* **Selected extract**
Sujet : Re: History of lexical scope in Lisp
De : jbb (at) *nospam* notatt.com (Jeff Barnett)
Groupes : comp.lang.lispDate : 17. Mar 2024, 07:13:20
Autres entêtes
Organisation : A noiseless patient Spider
Message-ID : <ut5u5i$3c0e6$1@dont-email.me>
References : 1 2 3 4 5
User-Agent : Mozilla Thunderbird
On 3/16/2024 1:27 AM, Lawrence D'Oliveiro wrote:
On Sat, 16 Mar 2024 00:46:21 -0600, Jeff Barnett wrote:
First off, I believe that many if not most exception-related primitives
expand in terms of dynamic variables.
Consider the following Python example:
class MyException1(Exception) :
pass
#end MyException1
class MyException2(Exception) :
pass
#end MyException2
def func1() :
raise MyException1
#end func1
def func2() :
raise MyException2
#end func2
def func3() :
class MyException1(Exception) :
pass
#end MyException1
try :
func1()
except MyException1 :
# will never get here
print("caught MyException1 in func3")
#end try
#end func3
def func4() :
try :
func2()
except MyException2 :
print("caught MyException2 in func4")
#end try
#end func4
for f in (func1, func2, func3, func4) :
try :
print("* call %s" % f.__name__)
f()
except MyException1 :
print("caught MyException1 at top level")
except MyException2 :
print("caught MyException2 at top level")
#end try
#end for
Here is the output it produces:
* call func1
caught MyException1 at top level
* call func2
caught MyException2 at top level
* call func3
caught MyException1 at top level
* call func4
caught MyException2 in func4
func4 shows how the search for a handler is based on dynamic execution
nesting. func3 shows how exception matching is based on lexical
scoping.

(Pixel coordinate grounding data)
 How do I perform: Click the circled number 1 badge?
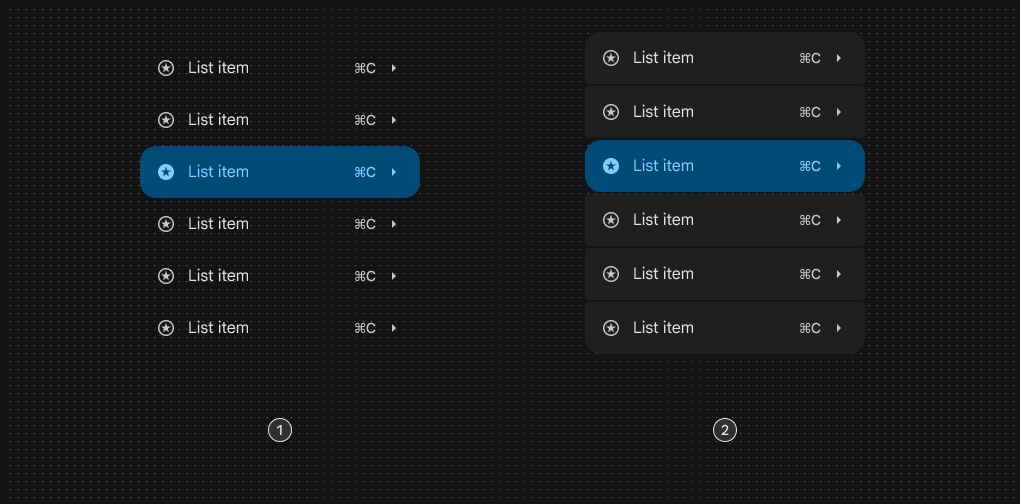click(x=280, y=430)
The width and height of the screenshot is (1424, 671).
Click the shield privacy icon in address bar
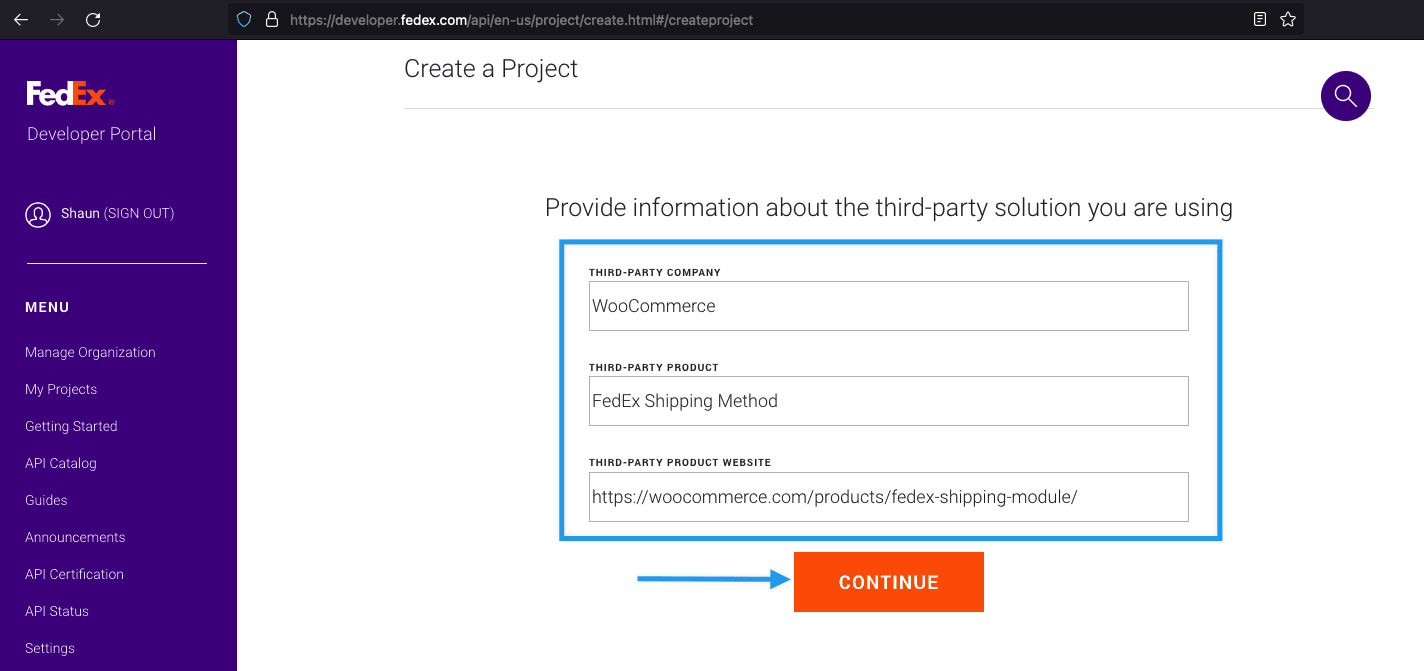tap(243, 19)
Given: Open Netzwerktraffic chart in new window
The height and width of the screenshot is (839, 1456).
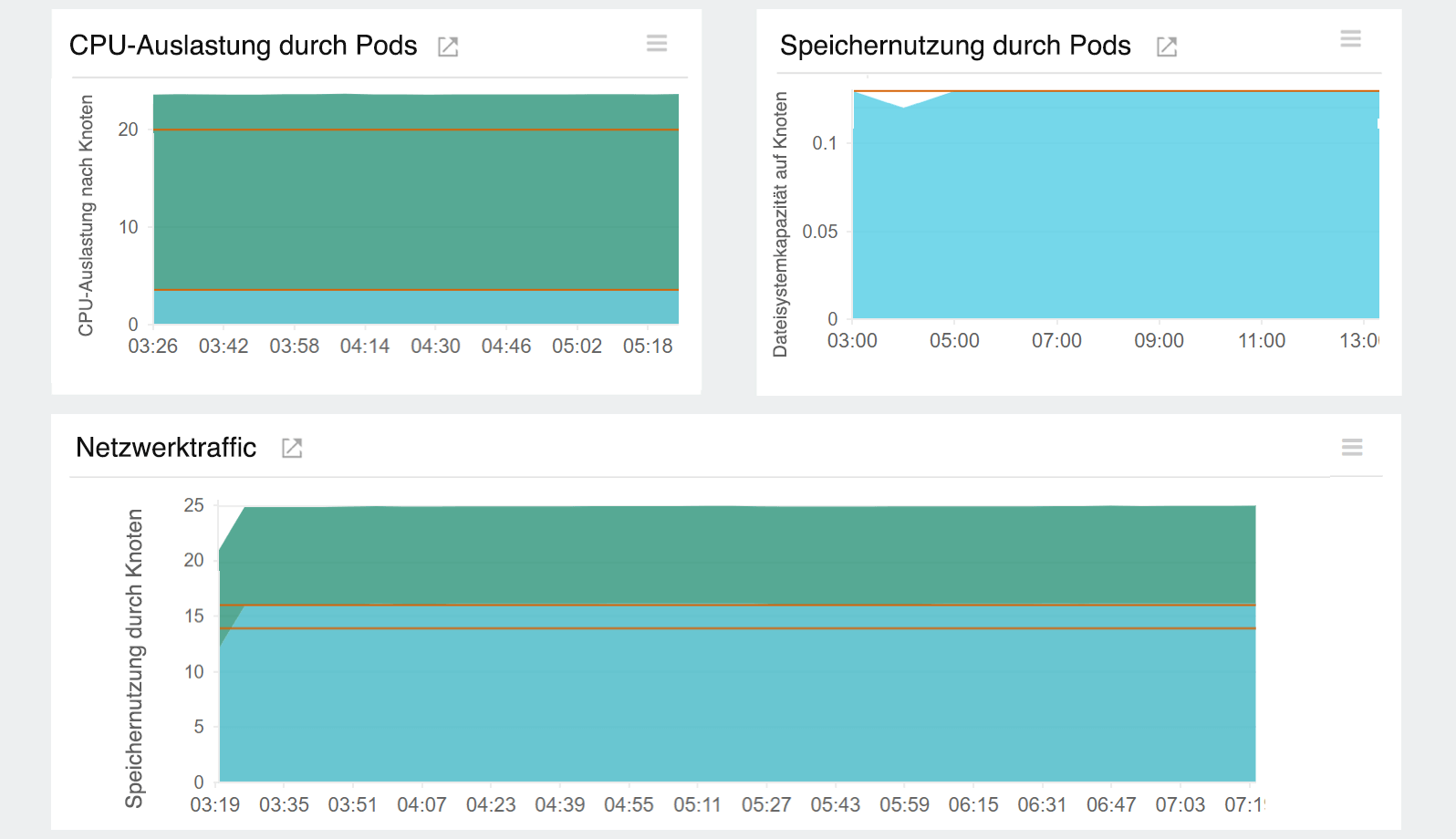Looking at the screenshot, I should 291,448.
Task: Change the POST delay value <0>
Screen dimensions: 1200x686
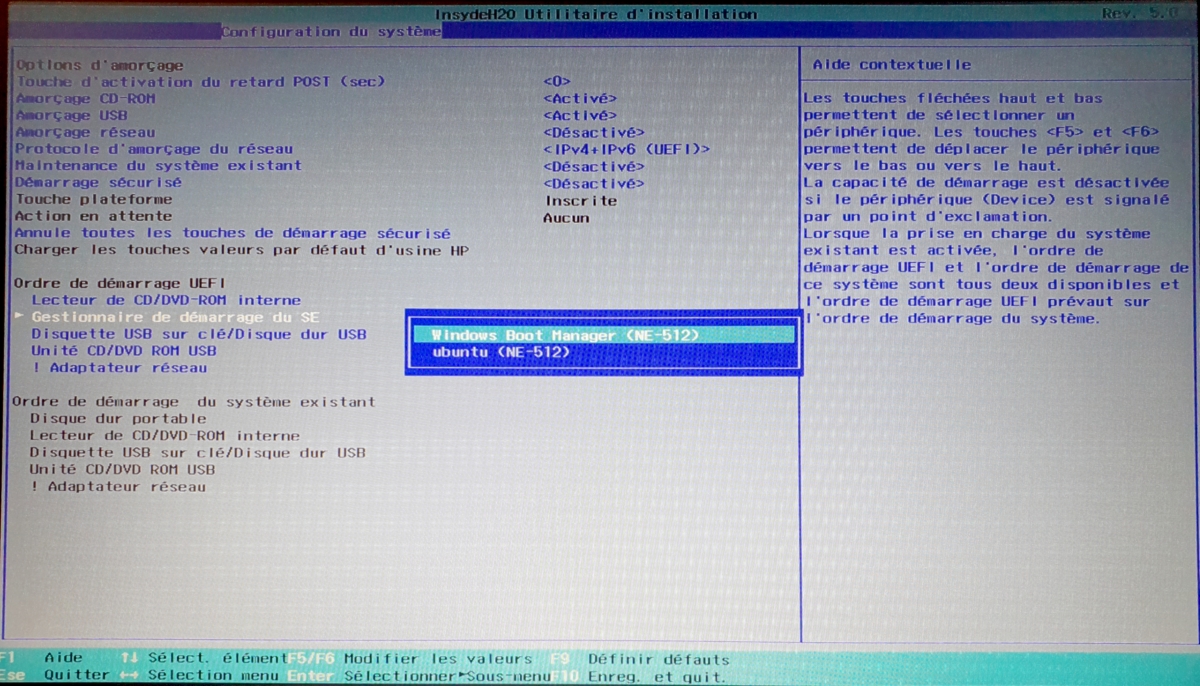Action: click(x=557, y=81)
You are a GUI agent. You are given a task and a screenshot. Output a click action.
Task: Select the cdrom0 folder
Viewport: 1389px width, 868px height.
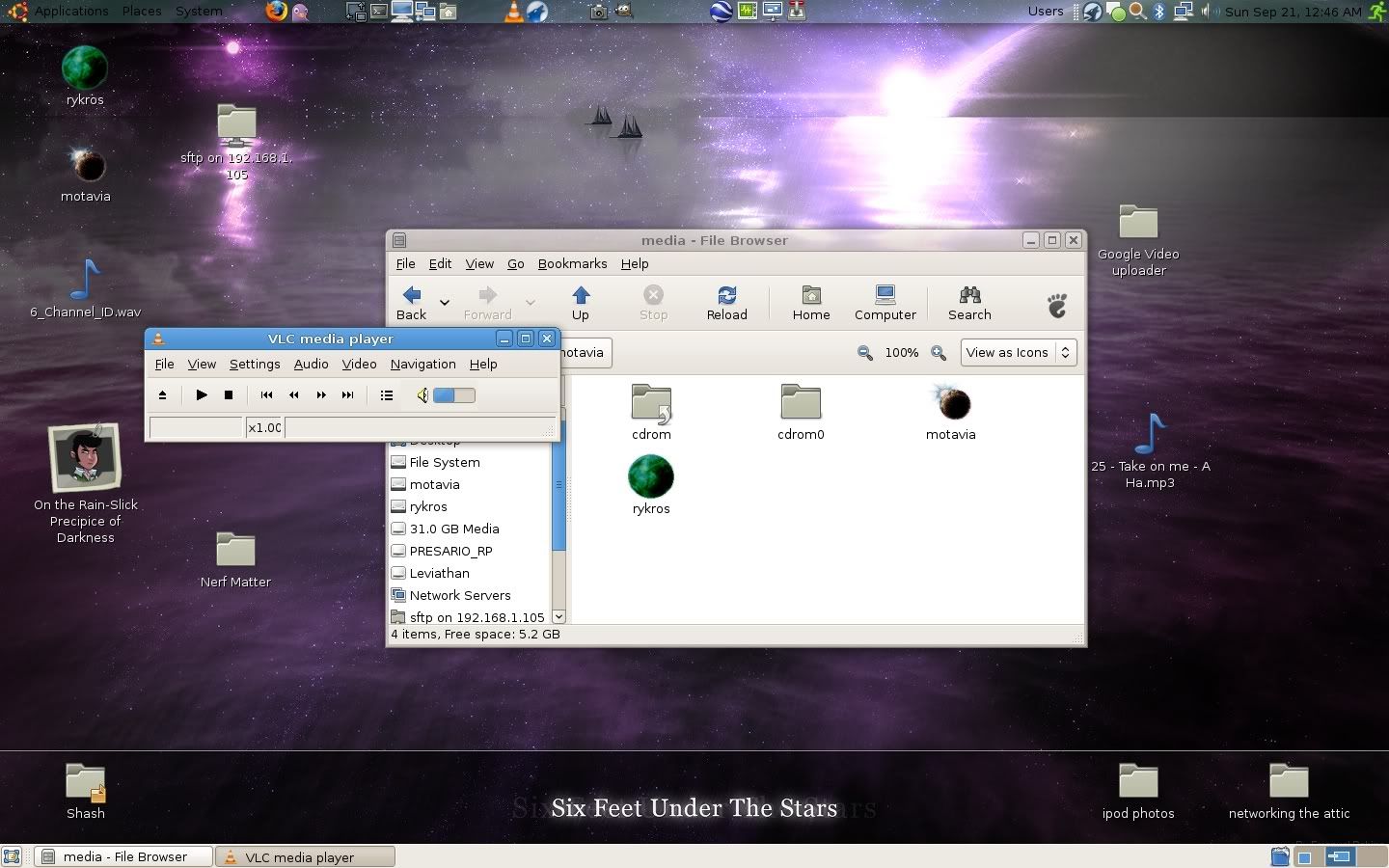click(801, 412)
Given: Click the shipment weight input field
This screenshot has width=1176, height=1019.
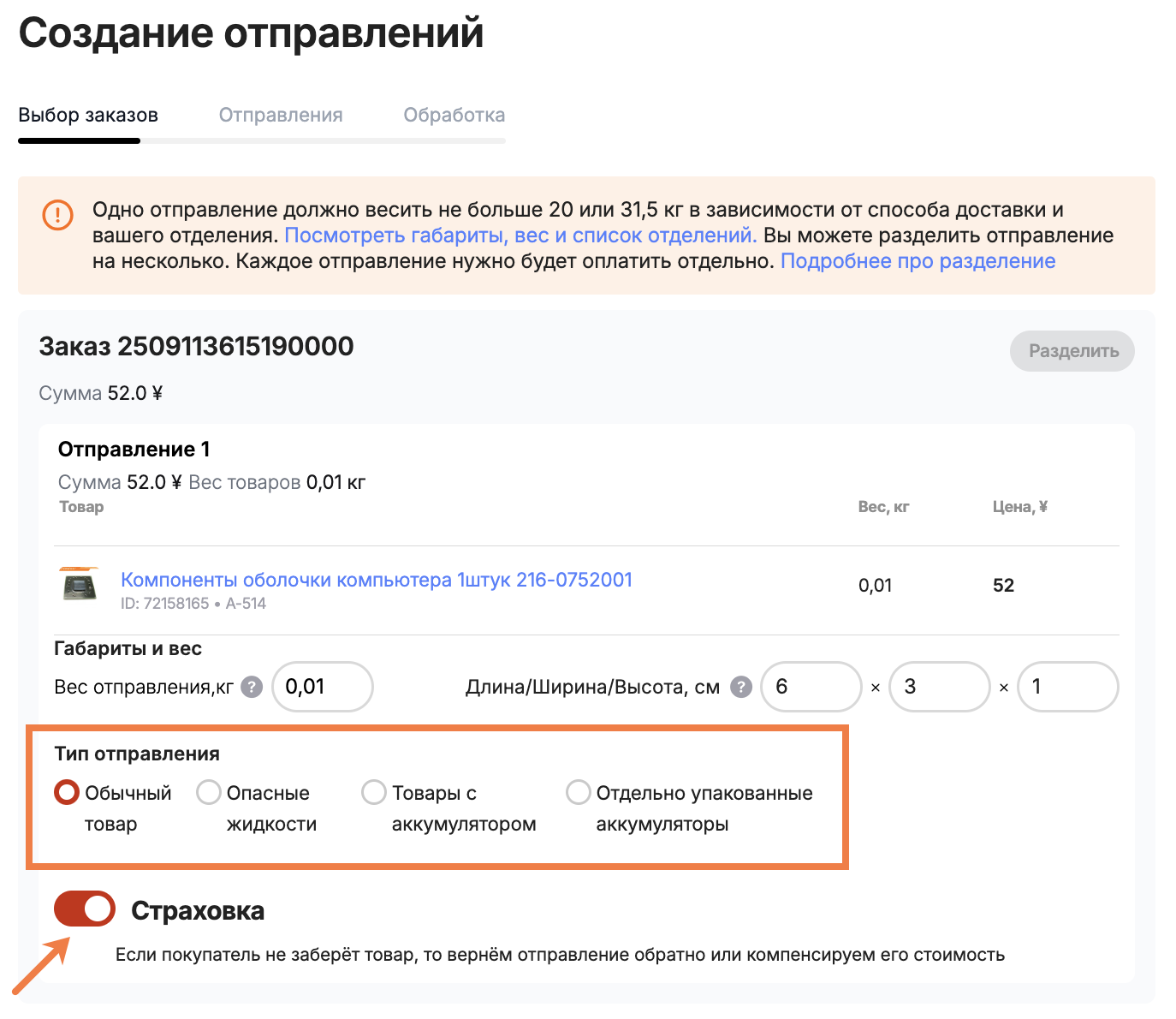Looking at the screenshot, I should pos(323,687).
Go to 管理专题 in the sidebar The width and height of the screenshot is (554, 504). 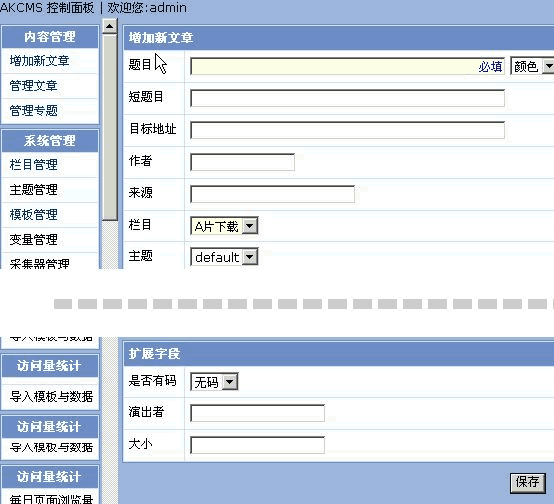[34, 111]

* **Assignment A**
Can you return the passage of the post that opens with the words containing "Groupes : comp.lang.lispDate" and closes with "of dynamic variables.", word for word?
* **Assignment B**
What are the names of all the functions defined with def in the Python example in the post?
These records are separate material, unrelated to the post.

* **Response box A**
Groupes : comp.lang.lispDate : 17. Mar 2024, 07:13:20
Autres entêtes
Organisation : A noiseless patient Spider
Message-ID : <ut5u5i$3c0e6$1@dont-email.me>
References : 1 2 3 4 5
User-Agent : Mozilla Thunderbird
On 3/16/2024 1:27 AM, Lawrence D'Oliveiro wrote:
On Sat, 16 Mar 2024 00:46:21 -0600, Jeff Barnett wrote:
First off, I believe that many if not most exception-related primitives
expand in terms of dynamic variables.

* **Response box B**
func1, func2, func3, func4